§ Pasaje citado
· · ·
Y aquí no hay revolución que los ampare. Se trata de otro fenómeno. Los nuevos escritores iberoamericanos y sobre todo latinoamericanos que vienen a Amerika (la de todos y la de Kafka) son profesores, tienen Green card. Aquí viven y trabajan y llevan a sus hijos a la escuela.

 Quiero decirlo de golpe: son migrantes.

Son latinos, son minoría. Algunos hispanic whites, otros no tan whites. No importa. La confusión es grande, se cree que lo latino es racial o étnico y no cultural y por ello la gran diferencia entre los antigos boomeros y los actuales crackeros o maconderos o simples y llanos escritores avecindados por estos lares (otros sin ciudadanía o residencia son simples Aliens, especies de marcianos mal llegados) es sutil pero brutal. Hoy el 91% de los libros editados en Estados Unidos son escritos originalmente en inglés (y por allí ya se cuela en la grande Junot Díaz o intrépidamente Daniel Alarcón, los dos en el idioma del imperio) y el 9% restante se lo reparten traducciones de todos los idiomas.
· · ·
§ Líneas de datos
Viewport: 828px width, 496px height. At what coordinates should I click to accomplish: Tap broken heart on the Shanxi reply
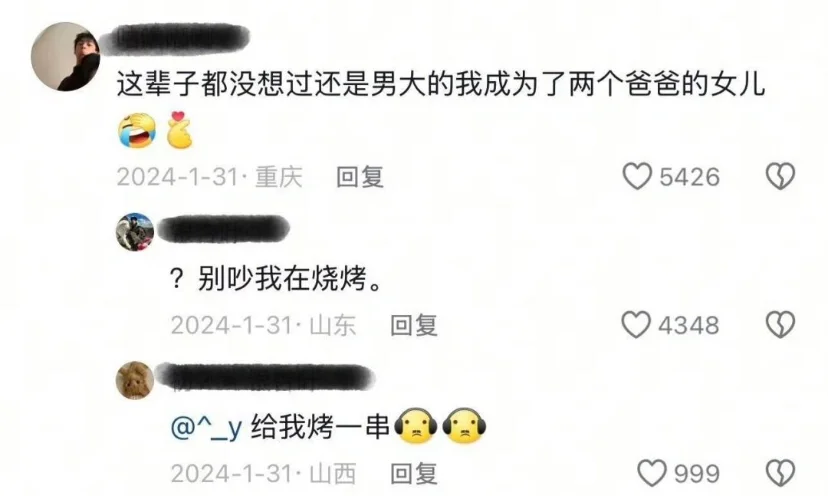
· · ·
§ Tareas pendientes
1) Copia de nuevo el tramo del pasaje sobre los escritores latinoamericanos en Estados Unidos que va desde "Y aquí no hay" hasta "golpe: son migrantes.", sustituyendo "profesores" por "docentes".
2) Según el pasaje sobre los escritores latinoamericanos en Estados Unidos, ¿qué porcentaje de los libros editados hoy en ese país se escribe originalmente en inglés?

§ Resultados por tarea
1)
Y aquí no hay revolución que los ampare. Se trata de otro fenómeno. Los nuevos escritores iberoamericanos y sobre todo latinoamericanos que vienen a Amerika (la de todos y la de Kafka) son docentes, tienen Green card. Aquí viven y trabajan y llevan a sus hijos a la escuela.

 Quiero decirlo de golpe: son migrantes.

2) El 91%.